Despite the very irritating man sat next to me on the train who obviously hadn’t thought that or just didn’t care that perhaps not everyone around him would want to listen to the video clips he was playing on his laptop, the train journey to Beijing was uplifting. For the first time that I’ve made the 5.30 to 7.30pm trip, it was during daylight. This gave me an opportunity to stare out of the window at the newly green fields of Hebei. I saw flocks of goats or sheep being tended, people bent over working the land in the sun’s dying hours, children climbing trees and playing exuberant games, clearly revelling the spring time warmth.
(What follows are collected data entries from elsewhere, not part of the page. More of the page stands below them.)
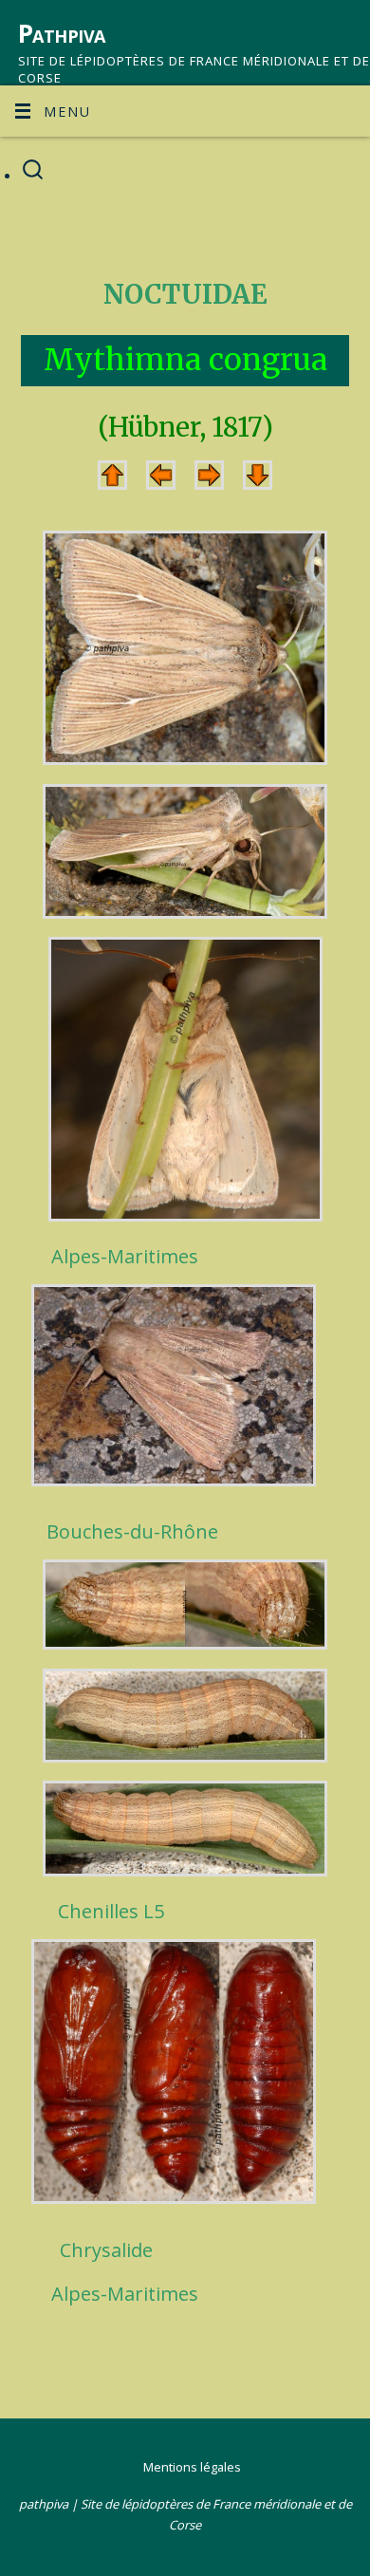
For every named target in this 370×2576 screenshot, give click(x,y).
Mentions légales (192, 2466)
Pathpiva (61, 33)
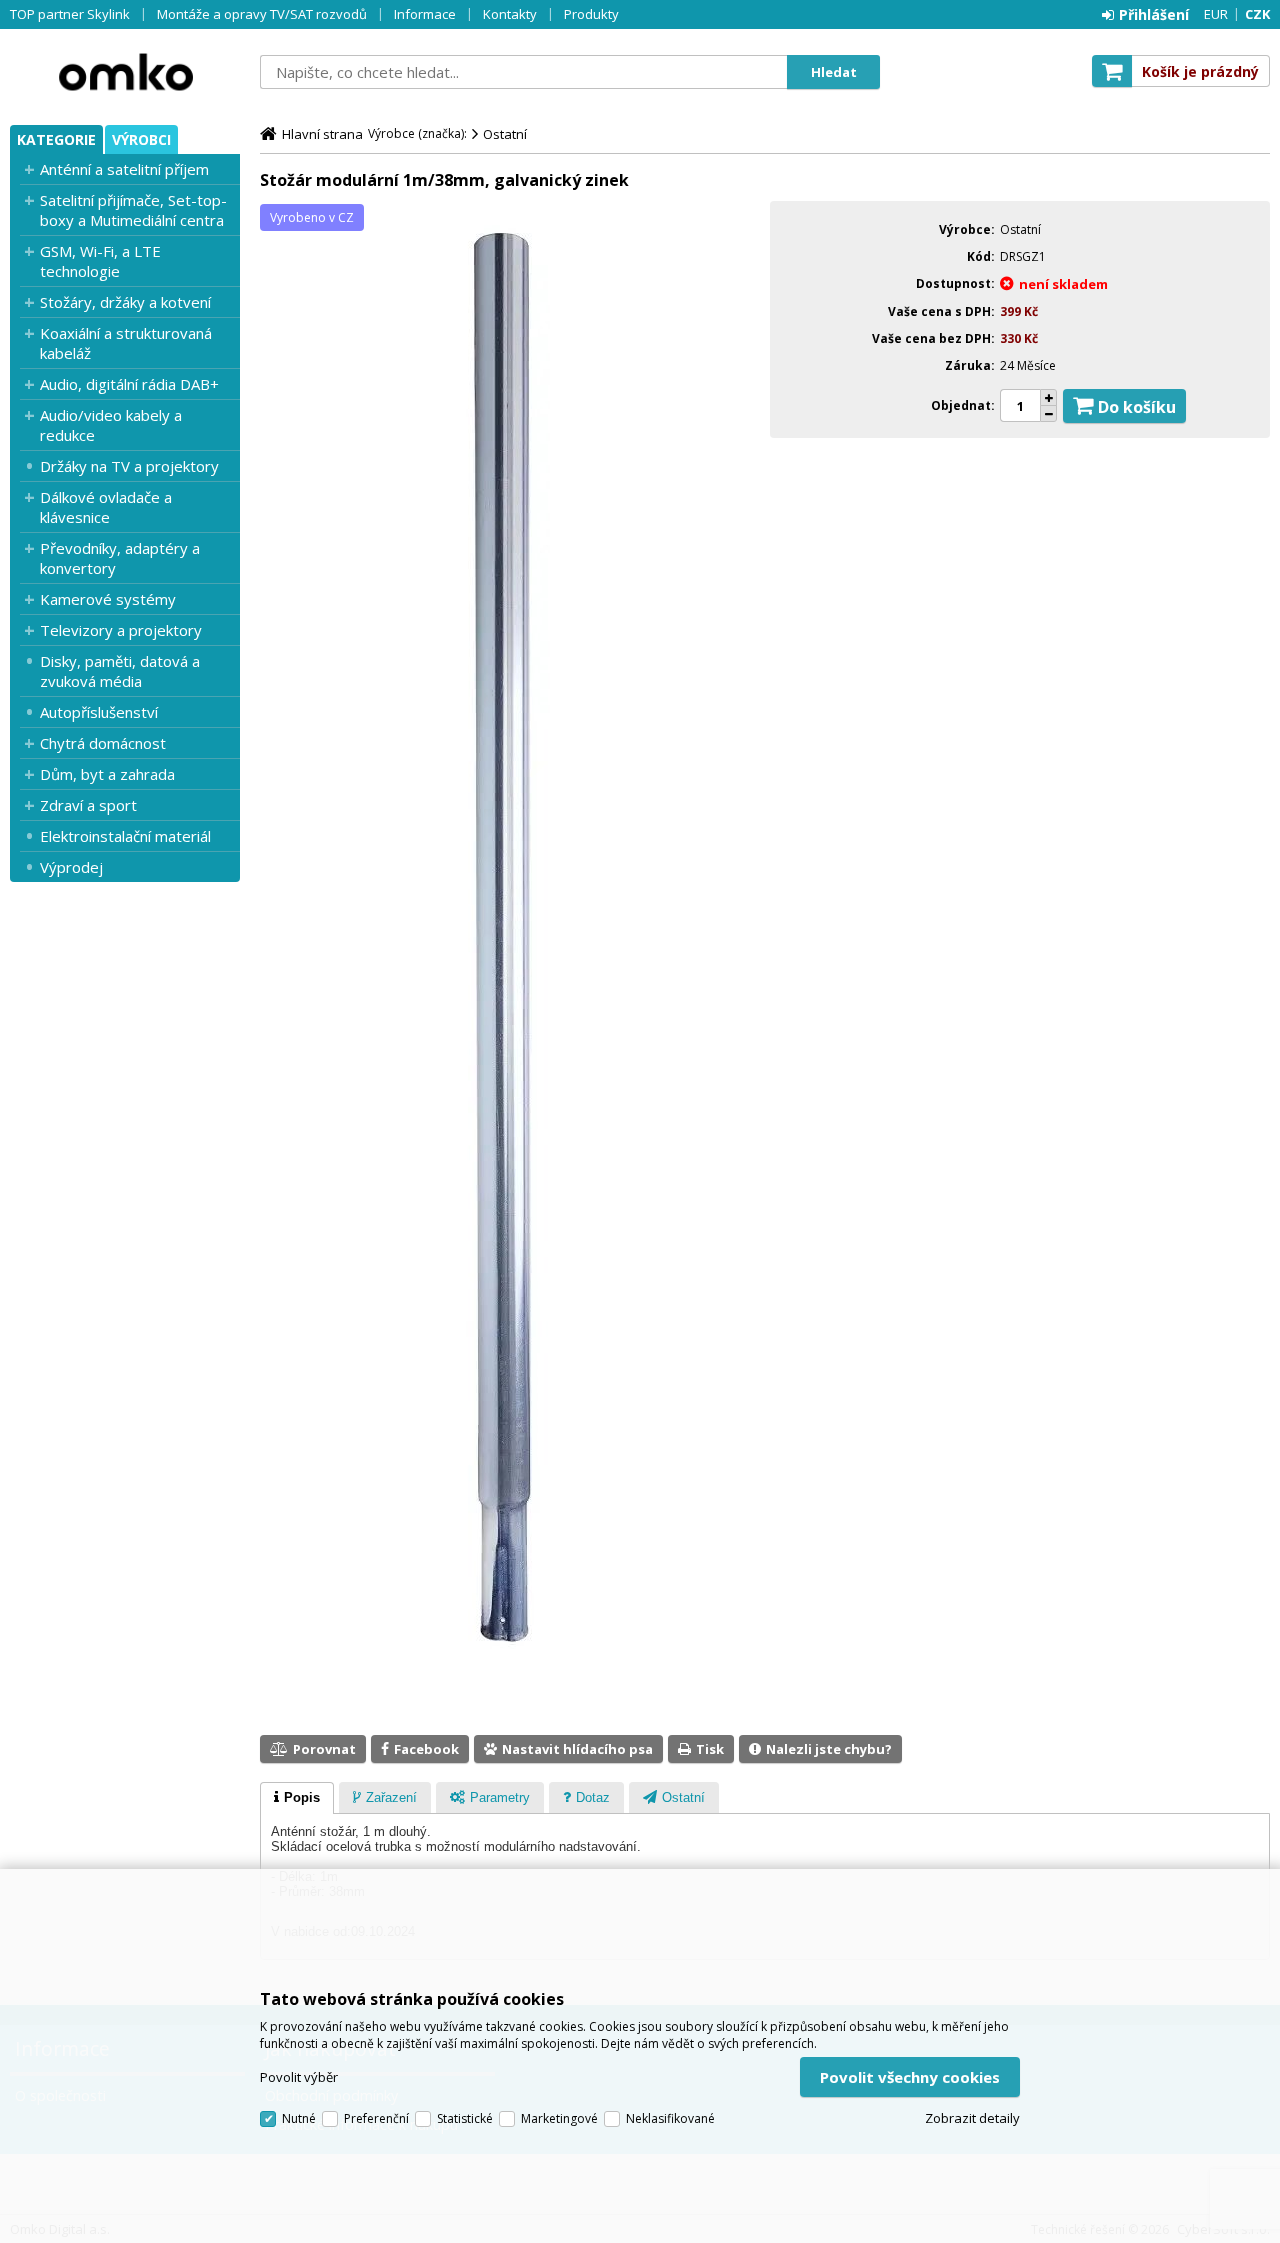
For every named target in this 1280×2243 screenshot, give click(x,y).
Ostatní (505, 134)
We dined at one of our favourite Western eateries, The Den, which is a sports bar that serves pizzas with light crisp bases and succulent cheesy toppings. I adore cheese, but in provincial China it’s almost impossible to find because the vast majority of Chinese people loathe it, so my trips to Beijing normally feature eating as much of it as possible.

Shooters is one of the most popular bars in the Sanlitun area as it sells incredibly cheap shots and cocktails. We had a few rounds of tequila shots, and it was so crowded in there that it was difficult to hold the glass and manoeuvre it to your mouth without spillage. The majority of our evening was actually spent in the street outside, giggling, chatting to people and eating chips from the fish and chip shop that is conveniently opposite Shooters. Chips after a pizza dinner might seem excessive to some, but I was so glad to get something that vaguely tasted like home that I really didn’t care if they live on my hips forever.

I woke up miraculously unhungover on Saturday morning, and on the way to the bus saw an old man airing his caged birds.

When I got off the bus I had about a mile to walk before I got to the 798 area, and on the way I passed this wall. It’s hard to choose which photos to show! I wish that there was more of this street art in China, as cities are blighted by hugely depressing expanses of grey concrete and bleak, dirty walls.

Our Saturday evening was almost a rerun of Friday night, but at another of our favourite restaurants, where I had (among other things) a baked potato with sour cream and cheese.

Sunday was shopping day, and we headed to the Silk Market. This is five floors of densely packed little shops, selling almost anything you could imagine. I needed prescription glasses, a waterproof coat, shoes and a few gifts. You shop by choosing what you want and then bargaining with the vendors to find a mutually acceptable price. You will be shouted at and grabbed by vendors, and during price negotiations they will emotionally blackmail you to agree to a higher price than you should do. However, if you actually take the time to talk to them and they’re not too busy, most of them are very pleasant. Most of them work every day of the year, saving to one day open their own shop.

When I first came here, this way of shopping blew my mind, but now I’m quite used to it, and even enjoy it if I’m in the right mood. I got everything I wanted except for the shoes: none of the vendors would give me a reasonable price for a pair of black ballet pumps so I shall buy those in Shijiazhuang.

One of the most exciting parts of the weekend happened back in Shijiazhuang train station, where I purchased the train ticket that will take me to Xian on Wednesday.